Problem description:
Copy out each of the rows below, word for word.
----- Input data -----
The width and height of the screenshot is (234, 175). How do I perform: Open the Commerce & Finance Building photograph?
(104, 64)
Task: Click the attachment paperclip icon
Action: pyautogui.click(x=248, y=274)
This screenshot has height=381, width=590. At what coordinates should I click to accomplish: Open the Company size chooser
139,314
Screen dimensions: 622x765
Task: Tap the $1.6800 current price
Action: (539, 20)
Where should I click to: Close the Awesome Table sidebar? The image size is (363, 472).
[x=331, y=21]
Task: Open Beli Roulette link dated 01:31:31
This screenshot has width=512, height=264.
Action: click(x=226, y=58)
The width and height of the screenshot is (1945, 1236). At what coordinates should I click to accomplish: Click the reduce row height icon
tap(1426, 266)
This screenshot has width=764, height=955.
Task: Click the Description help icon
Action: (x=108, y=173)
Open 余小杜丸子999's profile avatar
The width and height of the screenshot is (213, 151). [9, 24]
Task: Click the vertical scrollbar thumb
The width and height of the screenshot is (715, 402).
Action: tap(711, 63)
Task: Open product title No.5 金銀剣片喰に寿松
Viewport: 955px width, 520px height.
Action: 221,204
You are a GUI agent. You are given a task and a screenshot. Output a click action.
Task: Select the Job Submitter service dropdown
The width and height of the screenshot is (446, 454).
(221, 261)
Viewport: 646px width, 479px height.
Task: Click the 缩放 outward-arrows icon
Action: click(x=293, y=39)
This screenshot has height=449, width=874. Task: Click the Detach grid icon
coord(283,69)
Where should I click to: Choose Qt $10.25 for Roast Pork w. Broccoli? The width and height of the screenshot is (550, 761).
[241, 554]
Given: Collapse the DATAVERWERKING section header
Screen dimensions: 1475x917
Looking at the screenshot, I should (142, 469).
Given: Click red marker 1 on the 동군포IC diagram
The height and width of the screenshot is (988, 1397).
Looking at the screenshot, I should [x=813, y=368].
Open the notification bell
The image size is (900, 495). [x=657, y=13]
-----
Finished answer:
The width and height of the screenshot is (234, 175). How do I perform: Open the Commerce & Finance Building photograph?
(104, 64)
Task: Click the attachment paperclip icon
Action: pyautogui.click(x=248, y=274)
This screenshot has height=381, width=590. At what coordinates should I click to accomplish: Open the Company size chooser
139,314
Screen dimensions: 622x765
Task: Tap the $1.6800 current price
Action: (539, 20)
Where should I click to: Close the Awesome Table sidebar? The image size is (363, 472).
[x=331, y=21]
Task: Open Beli Roulette link dated 01:31:31
This screenshot has width=512, height=264.
Action: click(x=226, y=58)
The width and height of the screenshot is (1945, 1236). At what coordinates should I click to accomplish: Click the reduce row height icon
tap(1426, 266)
This screenshot has width=764, height=955.
Task: Click the Description help icon
Action: (x=108, y=173)
Open 余小杜丸子999's profile avatar
The width and height of the screenshot is (213, 151). [9, 24]
Task: Click the vertical scrollbar thumb
The width and height of the screenshot is (715, 402).
Action: tap(711, 63)
Task: Open product title No.5 金銀剣片喰に寿松
Viewport: 955px width, 520px height.
Action: 221,204
You are a GUI agent. You are given a task and a screenshot. Output a click action.
Task: Select the Job Submitter service dropdown
The width and height of the screenshot is (446, 454).
(221, 261)
Viewport: 646px width, 479px height.
Task: Click the 缩放 outward-arrows icon
Action: click(x=293, y=39)
This screenshot has height=449, width=874. Task: Click the Detach grid icon
coord(283,69)
Where should I click to: Choose Qt $10.25 for Roast Pork w. Broccoli? The width and height of the screenshot is (550, 761).
[241, 554]
Given: Collapse the DATAVERWERKING section header
Screen dimensions: 1475x917
Looking at the screenshot, I should (142, 469).
Given: Click red marker 1 on the 동군포IC diagram
The height and width of the screenshot is (988, 1397).
Looking at the screenshot, I should [x=813, y=368].
Open the notification bell
The image size is (900, 495). [x=657, y=13]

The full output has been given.